**Source data**
-------------------------

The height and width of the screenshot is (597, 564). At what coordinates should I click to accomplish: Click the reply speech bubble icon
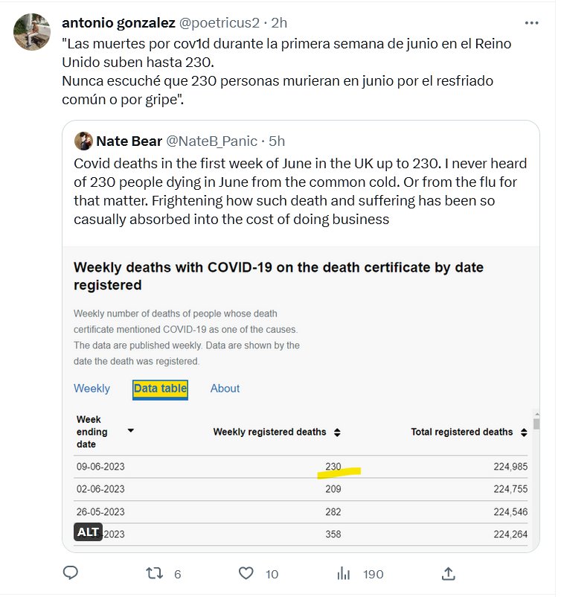[x=71, y=572]
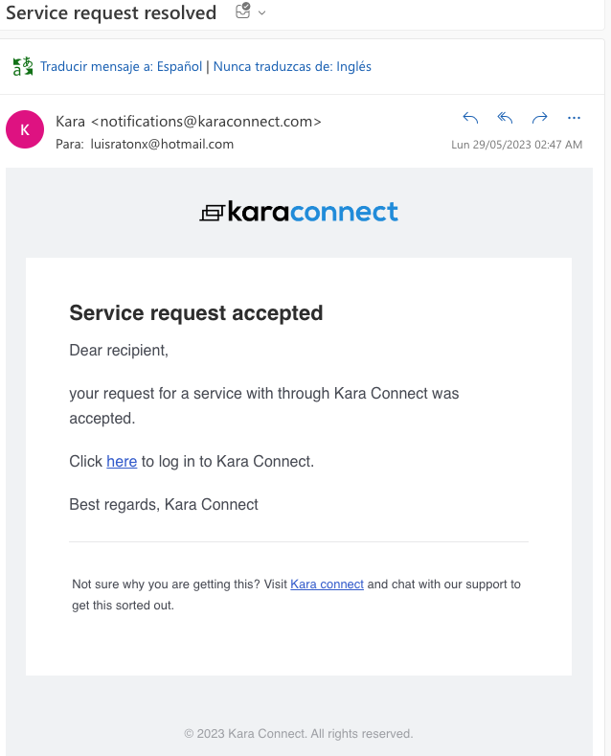This screenshot has height=756, width=611.
Task: Reply to Kara's email
Action: pos(470,118)
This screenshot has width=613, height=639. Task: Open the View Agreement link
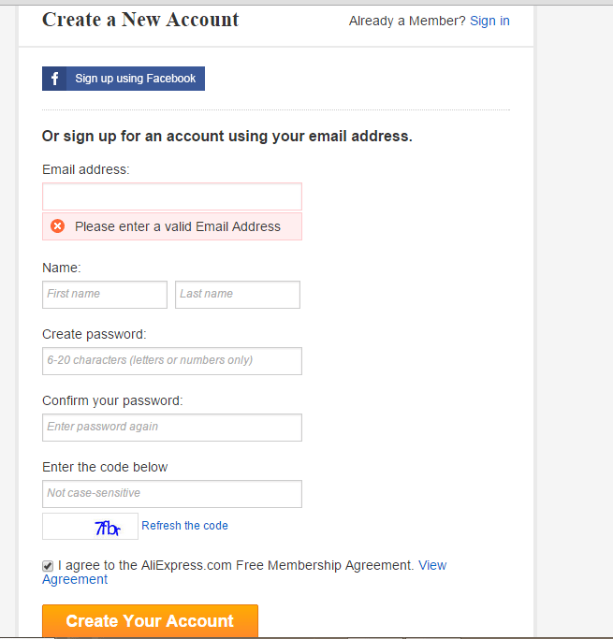point(431,565)
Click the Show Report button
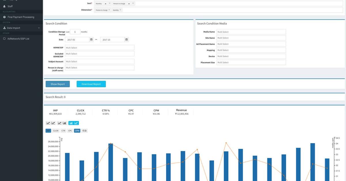Image resolution: width=346 pixels, height=181 pixels. coord(58,84)
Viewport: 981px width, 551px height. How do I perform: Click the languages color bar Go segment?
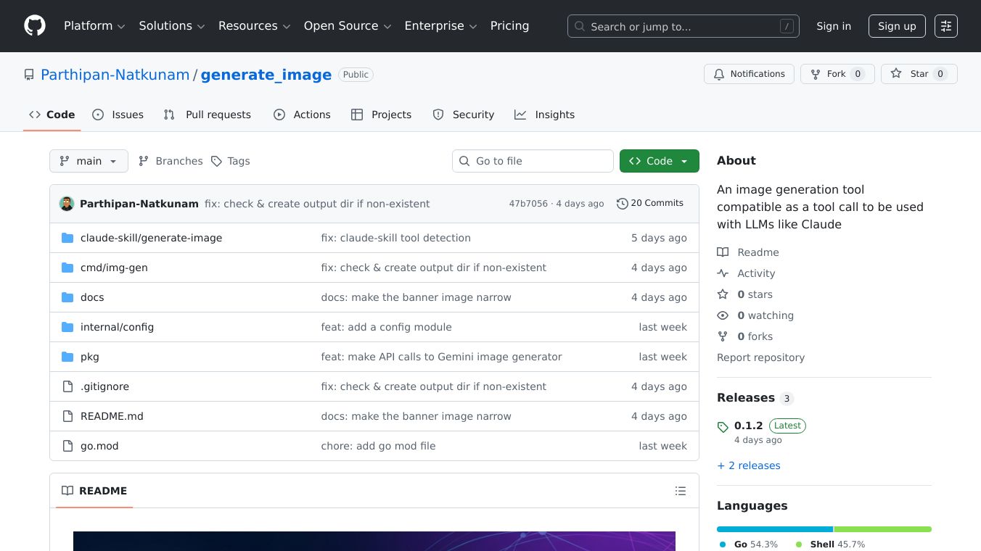pos(774,529)
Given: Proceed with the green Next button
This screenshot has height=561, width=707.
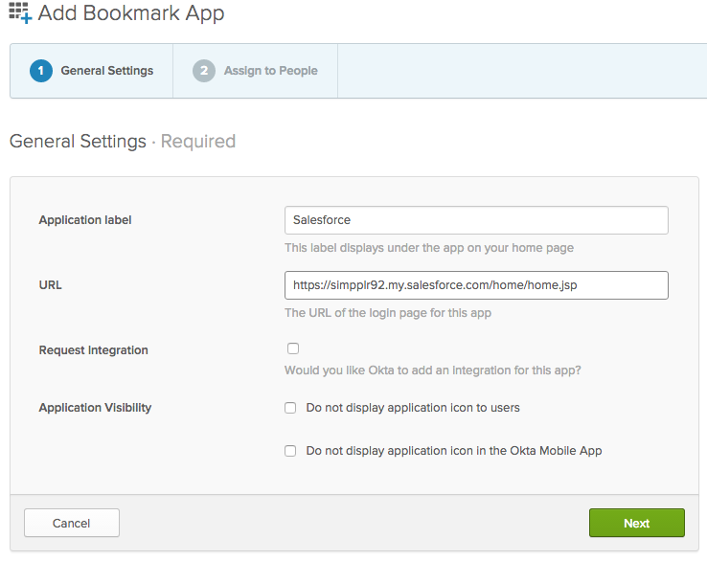Looking at the screenshot, I should pyautogui.click(x=637, y=523).
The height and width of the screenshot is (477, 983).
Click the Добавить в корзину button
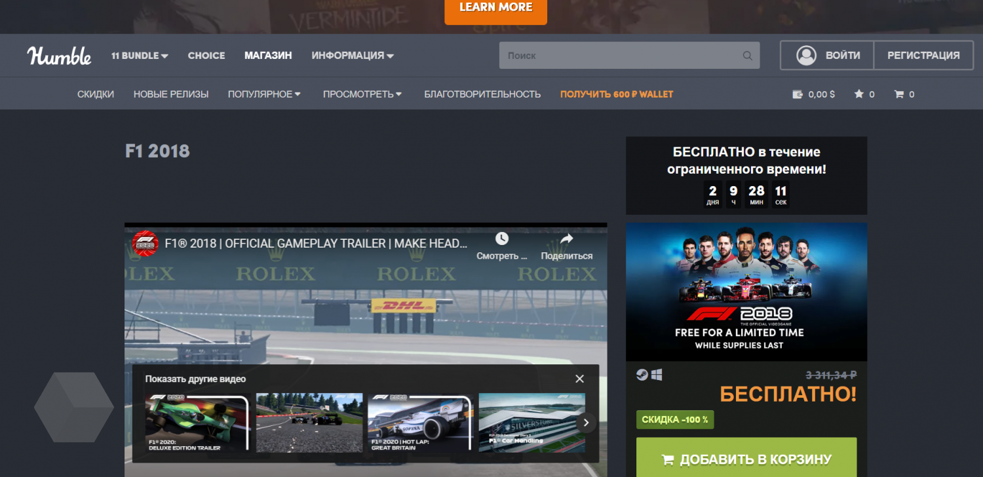tap(746, 459)
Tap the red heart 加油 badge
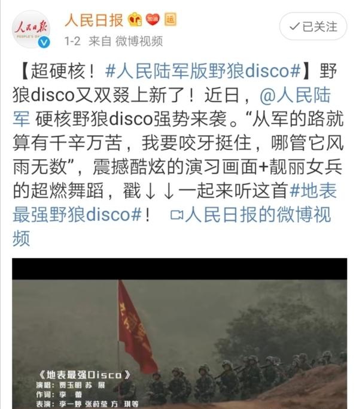359x409 pixels. pyautogui.click(x=153, y=19)
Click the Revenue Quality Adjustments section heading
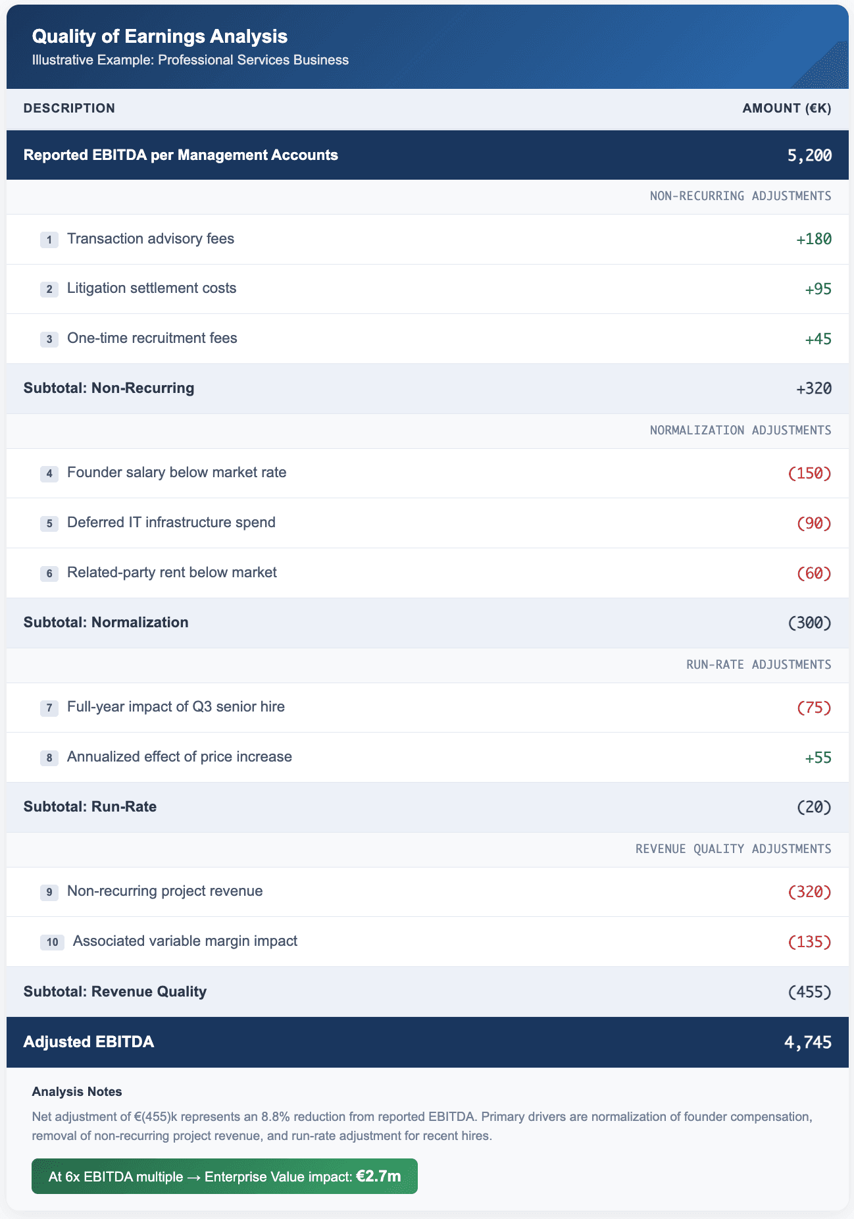The width and height of the screenshot is (854, 1219). (734, 848)
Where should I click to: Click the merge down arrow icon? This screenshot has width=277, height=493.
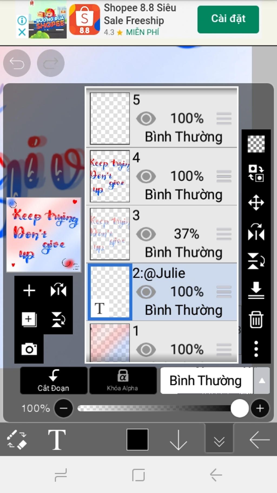[256, 290]
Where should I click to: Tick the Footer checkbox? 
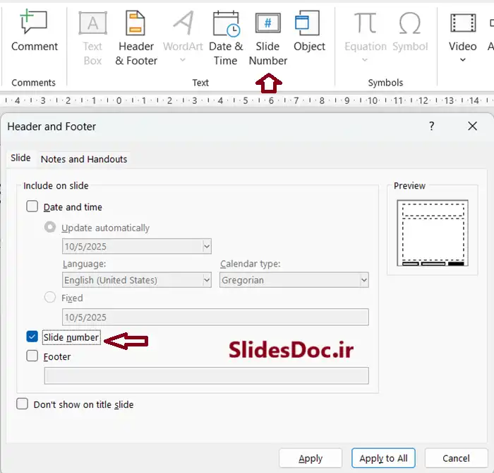click(32, 356)
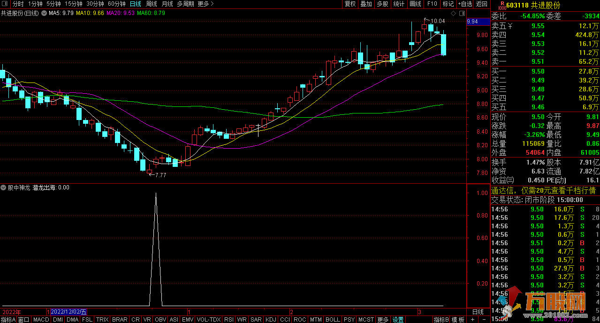Switch to the 周线 weekly chart
This screenshot has height=323, width=600.
pyautogui.click(x=152, y=4)
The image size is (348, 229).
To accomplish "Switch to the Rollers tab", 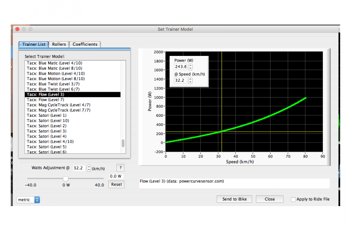I will [59, 44].
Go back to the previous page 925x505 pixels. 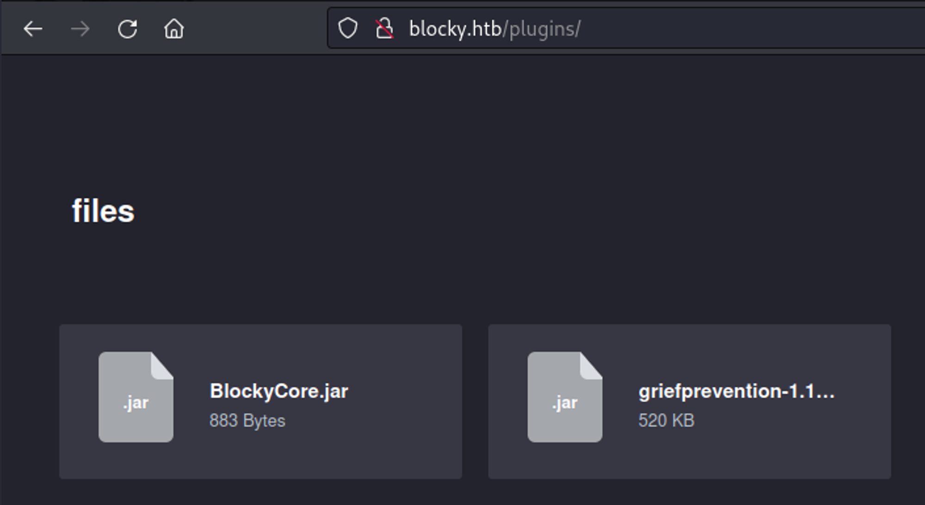point(33,29)
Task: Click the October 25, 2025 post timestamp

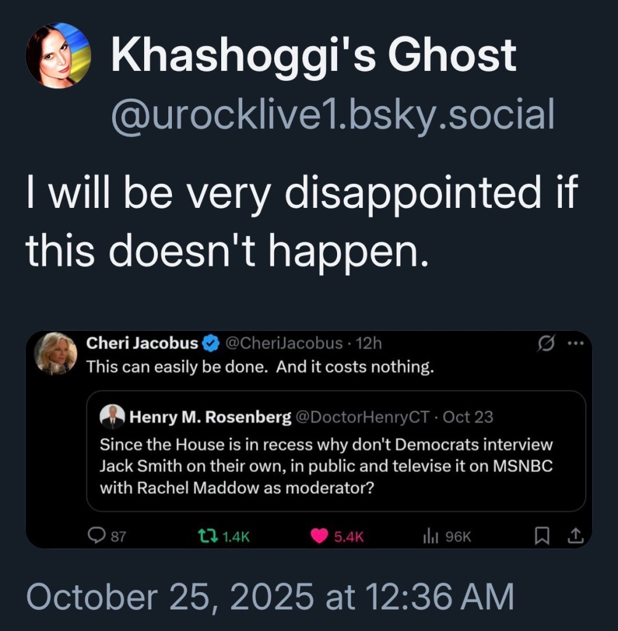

-------------------------

**To do**
Once the line with "Click the Show Report button" is found in the data above, reproduce it and each line after it exactly, through the line with "Given: Proceed with the green Next button". Omit the pictures.

**Solution below**
Click the Show Report button
Image resolution: width=346 pixels, height=181 pixels. coord(58,84)
Viewport: 981px width, 551px height. How do I perform: Click the languages color bar Go segment?
pos(774,529)
Given: Proceed with the green Next button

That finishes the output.